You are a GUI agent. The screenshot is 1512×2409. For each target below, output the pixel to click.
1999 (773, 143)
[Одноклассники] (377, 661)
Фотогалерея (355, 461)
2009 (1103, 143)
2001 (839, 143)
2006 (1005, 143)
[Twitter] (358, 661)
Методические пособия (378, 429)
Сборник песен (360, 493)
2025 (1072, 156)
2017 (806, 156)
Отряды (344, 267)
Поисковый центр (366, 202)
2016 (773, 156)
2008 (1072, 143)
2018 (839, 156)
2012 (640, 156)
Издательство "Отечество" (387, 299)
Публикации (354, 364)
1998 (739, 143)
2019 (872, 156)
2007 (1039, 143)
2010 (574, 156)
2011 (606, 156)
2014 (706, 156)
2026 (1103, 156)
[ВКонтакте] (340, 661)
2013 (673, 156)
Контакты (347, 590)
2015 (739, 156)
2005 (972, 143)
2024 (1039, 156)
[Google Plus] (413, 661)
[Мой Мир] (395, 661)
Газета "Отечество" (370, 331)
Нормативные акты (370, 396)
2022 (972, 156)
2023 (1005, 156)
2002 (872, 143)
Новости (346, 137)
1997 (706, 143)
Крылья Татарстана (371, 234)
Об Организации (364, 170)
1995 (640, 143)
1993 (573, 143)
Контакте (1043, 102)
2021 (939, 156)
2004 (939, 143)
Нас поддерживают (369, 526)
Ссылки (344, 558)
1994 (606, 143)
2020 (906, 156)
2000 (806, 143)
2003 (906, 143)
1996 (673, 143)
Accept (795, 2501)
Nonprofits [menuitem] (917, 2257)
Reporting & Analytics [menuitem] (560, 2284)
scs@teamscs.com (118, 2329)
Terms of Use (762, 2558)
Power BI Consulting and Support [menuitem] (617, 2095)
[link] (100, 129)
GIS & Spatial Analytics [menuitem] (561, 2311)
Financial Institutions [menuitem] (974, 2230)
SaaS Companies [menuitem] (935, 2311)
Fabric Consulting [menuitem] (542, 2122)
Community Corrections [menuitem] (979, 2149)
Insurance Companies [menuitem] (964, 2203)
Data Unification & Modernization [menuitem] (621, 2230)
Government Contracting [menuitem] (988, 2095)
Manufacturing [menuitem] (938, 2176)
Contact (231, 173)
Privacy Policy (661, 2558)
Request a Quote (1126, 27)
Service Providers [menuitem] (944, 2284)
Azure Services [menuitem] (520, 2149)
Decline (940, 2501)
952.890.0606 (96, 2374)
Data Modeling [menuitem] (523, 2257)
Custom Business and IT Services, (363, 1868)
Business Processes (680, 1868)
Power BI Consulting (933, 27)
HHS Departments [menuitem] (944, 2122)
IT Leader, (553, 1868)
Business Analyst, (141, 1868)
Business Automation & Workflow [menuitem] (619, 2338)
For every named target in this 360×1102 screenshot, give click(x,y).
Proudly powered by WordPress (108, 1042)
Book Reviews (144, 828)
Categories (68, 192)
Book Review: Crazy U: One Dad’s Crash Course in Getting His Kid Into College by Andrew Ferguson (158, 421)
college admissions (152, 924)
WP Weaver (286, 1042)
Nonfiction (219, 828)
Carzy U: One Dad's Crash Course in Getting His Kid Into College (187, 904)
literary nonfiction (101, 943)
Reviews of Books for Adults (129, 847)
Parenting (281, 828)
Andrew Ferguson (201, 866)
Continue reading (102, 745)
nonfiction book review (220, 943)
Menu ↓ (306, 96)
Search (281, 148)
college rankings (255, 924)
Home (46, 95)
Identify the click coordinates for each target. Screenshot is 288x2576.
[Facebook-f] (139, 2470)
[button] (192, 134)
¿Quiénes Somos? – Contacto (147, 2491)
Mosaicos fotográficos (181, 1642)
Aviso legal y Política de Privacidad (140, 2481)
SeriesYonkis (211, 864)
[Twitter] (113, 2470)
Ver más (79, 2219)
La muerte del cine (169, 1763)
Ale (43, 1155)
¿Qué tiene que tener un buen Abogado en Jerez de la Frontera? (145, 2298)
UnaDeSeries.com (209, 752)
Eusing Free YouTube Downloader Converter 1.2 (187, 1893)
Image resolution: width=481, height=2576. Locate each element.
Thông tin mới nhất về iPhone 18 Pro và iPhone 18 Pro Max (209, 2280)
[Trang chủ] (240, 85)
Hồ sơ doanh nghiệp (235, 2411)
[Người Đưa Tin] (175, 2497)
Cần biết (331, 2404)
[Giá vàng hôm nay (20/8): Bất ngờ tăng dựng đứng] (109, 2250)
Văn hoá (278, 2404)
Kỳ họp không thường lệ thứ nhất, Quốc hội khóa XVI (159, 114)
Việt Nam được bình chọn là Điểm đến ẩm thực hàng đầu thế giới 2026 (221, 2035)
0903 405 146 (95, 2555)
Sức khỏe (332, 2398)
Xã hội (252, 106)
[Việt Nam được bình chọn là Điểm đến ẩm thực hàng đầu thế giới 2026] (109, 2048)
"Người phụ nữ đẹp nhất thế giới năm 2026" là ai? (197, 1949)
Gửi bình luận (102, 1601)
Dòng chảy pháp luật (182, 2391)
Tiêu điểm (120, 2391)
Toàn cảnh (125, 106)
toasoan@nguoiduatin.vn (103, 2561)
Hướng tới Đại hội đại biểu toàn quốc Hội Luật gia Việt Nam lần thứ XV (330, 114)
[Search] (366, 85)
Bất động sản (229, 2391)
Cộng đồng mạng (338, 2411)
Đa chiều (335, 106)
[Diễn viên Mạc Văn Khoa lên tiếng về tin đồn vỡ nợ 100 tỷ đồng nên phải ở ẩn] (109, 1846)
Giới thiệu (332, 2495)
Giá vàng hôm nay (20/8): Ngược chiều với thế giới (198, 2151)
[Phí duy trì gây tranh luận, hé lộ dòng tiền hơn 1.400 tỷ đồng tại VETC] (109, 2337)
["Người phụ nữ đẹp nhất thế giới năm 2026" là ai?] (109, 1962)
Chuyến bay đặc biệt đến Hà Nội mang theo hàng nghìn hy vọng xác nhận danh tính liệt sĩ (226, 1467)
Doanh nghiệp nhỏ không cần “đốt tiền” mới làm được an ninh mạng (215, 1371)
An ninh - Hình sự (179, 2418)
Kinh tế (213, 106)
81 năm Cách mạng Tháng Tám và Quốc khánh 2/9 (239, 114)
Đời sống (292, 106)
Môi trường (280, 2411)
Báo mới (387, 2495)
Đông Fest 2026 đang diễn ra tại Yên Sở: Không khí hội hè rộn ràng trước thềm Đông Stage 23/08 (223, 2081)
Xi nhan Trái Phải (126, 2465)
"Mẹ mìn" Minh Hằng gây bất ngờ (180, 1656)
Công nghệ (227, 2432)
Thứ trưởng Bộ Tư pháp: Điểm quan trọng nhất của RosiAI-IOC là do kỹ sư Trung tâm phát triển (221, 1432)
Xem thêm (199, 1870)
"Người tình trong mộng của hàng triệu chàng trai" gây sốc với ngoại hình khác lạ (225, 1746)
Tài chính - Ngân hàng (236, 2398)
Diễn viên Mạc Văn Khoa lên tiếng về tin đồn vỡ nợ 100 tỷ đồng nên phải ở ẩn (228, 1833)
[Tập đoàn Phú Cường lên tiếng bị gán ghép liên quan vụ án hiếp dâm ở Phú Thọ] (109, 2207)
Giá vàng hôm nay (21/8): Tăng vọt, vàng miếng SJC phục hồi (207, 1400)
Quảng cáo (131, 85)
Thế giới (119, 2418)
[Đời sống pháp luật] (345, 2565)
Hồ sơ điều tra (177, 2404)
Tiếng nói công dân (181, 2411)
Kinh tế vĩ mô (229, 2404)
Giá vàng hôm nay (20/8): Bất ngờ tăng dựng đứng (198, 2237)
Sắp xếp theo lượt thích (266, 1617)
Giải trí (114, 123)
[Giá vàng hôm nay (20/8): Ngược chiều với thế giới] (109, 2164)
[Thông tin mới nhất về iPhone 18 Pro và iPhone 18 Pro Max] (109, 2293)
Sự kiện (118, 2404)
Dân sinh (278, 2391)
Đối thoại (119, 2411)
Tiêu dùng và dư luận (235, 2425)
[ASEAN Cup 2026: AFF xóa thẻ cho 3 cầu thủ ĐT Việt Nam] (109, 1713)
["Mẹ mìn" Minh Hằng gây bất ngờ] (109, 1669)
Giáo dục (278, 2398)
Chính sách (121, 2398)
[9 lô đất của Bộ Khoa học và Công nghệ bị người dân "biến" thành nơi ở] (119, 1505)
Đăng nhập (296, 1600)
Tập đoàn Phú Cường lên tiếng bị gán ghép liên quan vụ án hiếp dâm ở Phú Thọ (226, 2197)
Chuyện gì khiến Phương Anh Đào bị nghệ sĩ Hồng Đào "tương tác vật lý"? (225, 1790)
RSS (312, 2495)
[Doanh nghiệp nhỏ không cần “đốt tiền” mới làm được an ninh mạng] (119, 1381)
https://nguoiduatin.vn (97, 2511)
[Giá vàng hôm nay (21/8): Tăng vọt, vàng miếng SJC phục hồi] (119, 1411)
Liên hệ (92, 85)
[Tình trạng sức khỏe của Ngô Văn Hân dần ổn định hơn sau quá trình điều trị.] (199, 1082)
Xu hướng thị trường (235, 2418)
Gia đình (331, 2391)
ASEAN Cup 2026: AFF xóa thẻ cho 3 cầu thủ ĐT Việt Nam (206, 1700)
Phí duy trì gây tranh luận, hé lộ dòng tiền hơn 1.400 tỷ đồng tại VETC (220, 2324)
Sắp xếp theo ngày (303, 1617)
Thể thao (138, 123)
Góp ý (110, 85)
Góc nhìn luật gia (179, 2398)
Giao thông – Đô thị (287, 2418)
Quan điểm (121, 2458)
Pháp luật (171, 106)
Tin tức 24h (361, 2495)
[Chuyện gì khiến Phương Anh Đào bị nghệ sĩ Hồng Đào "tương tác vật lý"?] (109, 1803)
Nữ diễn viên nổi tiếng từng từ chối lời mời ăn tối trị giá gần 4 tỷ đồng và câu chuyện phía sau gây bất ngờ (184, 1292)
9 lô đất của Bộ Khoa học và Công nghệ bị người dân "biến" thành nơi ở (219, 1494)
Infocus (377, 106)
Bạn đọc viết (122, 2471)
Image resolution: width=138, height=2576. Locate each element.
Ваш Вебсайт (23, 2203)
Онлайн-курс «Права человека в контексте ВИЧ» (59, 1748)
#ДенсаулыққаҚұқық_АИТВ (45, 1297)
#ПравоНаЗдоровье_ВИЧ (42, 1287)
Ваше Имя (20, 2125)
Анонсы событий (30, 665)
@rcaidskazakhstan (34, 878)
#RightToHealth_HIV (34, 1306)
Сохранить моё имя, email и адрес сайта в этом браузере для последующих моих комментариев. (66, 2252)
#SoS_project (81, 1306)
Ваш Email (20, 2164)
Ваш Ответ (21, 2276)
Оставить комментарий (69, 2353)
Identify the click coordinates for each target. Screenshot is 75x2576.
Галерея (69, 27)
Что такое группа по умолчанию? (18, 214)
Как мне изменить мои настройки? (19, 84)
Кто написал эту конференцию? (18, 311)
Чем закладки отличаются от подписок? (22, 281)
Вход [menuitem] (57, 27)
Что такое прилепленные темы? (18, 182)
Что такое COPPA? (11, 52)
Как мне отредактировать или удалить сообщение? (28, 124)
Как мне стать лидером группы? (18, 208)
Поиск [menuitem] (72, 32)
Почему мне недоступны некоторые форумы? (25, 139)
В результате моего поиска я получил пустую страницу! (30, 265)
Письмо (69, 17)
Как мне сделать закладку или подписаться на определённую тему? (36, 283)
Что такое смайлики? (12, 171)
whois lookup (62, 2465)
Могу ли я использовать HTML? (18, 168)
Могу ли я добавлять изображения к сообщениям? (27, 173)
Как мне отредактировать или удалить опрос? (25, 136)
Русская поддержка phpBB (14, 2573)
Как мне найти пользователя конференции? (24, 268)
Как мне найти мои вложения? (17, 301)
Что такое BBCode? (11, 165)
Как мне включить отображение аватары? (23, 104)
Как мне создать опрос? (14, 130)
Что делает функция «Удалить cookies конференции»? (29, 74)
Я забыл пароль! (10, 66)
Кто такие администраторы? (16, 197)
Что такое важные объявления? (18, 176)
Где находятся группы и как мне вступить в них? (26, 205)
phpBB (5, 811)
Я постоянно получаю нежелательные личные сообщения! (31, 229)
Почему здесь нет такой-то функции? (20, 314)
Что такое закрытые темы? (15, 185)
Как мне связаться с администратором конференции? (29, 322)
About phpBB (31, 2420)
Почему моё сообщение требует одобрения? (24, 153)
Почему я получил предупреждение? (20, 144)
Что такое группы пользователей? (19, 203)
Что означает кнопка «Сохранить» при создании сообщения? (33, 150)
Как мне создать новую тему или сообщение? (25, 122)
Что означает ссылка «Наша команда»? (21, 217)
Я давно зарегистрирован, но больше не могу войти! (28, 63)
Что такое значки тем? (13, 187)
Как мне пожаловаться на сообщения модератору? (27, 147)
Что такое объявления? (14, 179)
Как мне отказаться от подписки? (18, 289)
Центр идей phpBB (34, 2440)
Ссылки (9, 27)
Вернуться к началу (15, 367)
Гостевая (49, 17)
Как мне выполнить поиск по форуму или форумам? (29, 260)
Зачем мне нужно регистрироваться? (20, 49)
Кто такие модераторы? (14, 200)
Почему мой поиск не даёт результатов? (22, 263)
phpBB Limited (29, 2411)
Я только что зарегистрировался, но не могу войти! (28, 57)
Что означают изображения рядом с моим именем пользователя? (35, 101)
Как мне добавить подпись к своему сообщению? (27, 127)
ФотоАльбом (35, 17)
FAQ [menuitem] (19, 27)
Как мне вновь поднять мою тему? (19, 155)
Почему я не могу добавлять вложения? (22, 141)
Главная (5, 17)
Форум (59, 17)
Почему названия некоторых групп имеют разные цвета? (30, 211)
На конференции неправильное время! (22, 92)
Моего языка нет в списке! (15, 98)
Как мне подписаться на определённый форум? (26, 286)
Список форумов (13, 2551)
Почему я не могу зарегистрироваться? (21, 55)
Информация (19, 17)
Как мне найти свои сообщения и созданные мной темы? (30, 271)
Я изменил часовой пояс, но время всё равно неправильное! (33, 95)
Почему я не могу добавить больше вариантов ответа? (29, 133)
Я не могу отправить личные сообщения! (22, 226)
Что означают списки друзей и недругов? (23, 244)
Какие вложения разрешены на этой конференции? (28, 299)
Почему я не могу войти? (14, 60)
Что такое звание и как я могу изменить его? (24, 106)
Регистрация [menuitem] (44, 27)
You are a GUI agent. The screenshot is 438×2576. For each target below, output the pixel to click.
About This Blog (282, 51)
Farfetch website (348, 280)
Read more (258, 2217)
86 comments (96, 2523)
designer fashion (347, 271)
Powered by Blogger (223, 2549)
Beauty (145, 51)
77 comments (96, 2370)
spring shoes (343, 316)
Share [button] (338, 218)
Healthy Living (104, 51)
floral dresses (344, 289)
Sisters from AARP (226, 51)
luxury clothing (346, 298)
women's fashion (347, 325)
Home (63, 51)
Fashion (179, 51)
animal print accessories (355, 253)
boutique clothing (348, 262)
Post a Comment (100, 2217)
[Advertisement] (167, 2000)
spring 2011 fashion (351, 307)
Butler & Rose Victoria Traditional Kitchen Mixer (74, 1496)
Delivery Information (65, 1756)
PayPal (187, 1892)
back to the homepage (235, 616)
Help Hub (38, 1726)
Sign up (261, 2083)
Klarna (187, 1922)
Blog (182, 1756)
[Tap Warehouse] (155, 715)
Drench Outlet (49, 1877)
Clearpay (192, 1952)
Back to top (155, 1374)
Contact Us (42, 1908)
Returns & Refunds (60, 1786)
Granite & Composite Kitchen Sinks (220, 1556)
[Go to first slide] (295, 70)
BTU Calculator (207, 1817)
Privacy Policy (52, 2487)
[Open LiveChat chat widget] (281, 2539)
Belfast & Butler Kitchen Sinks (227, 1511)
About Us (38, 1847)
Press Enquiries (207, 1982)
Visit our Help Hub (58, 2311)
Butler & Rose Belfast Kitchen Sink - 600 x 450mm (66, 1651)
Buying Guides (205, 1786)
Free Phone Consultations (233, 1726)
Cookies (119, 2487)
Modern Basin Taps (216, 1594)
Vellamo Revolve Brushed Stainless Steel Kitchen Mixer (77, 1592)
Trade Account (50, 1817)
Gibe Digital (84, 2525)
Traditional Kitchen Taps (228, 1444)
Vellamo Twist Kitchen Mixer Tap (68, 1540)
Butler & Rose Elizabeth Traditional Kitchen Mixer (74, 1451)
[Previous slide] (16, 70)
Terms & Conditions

+-------+

**WORK REQUEST**
From the records above, pick out and copy each line holding the word "hiếp".

**ANSWER TO THE PROBLEM**
[Tập đoàn Phú Cường lên tiếng bị gán ghép liên quan vụ án hiếp dâm ở Phú Thọ] (109, 2207)
Tập đoàn Phú Cường lên tiếng bị gán ghép liên quan vụ án hiếp dâm ở Phú Thọ (226, 2197)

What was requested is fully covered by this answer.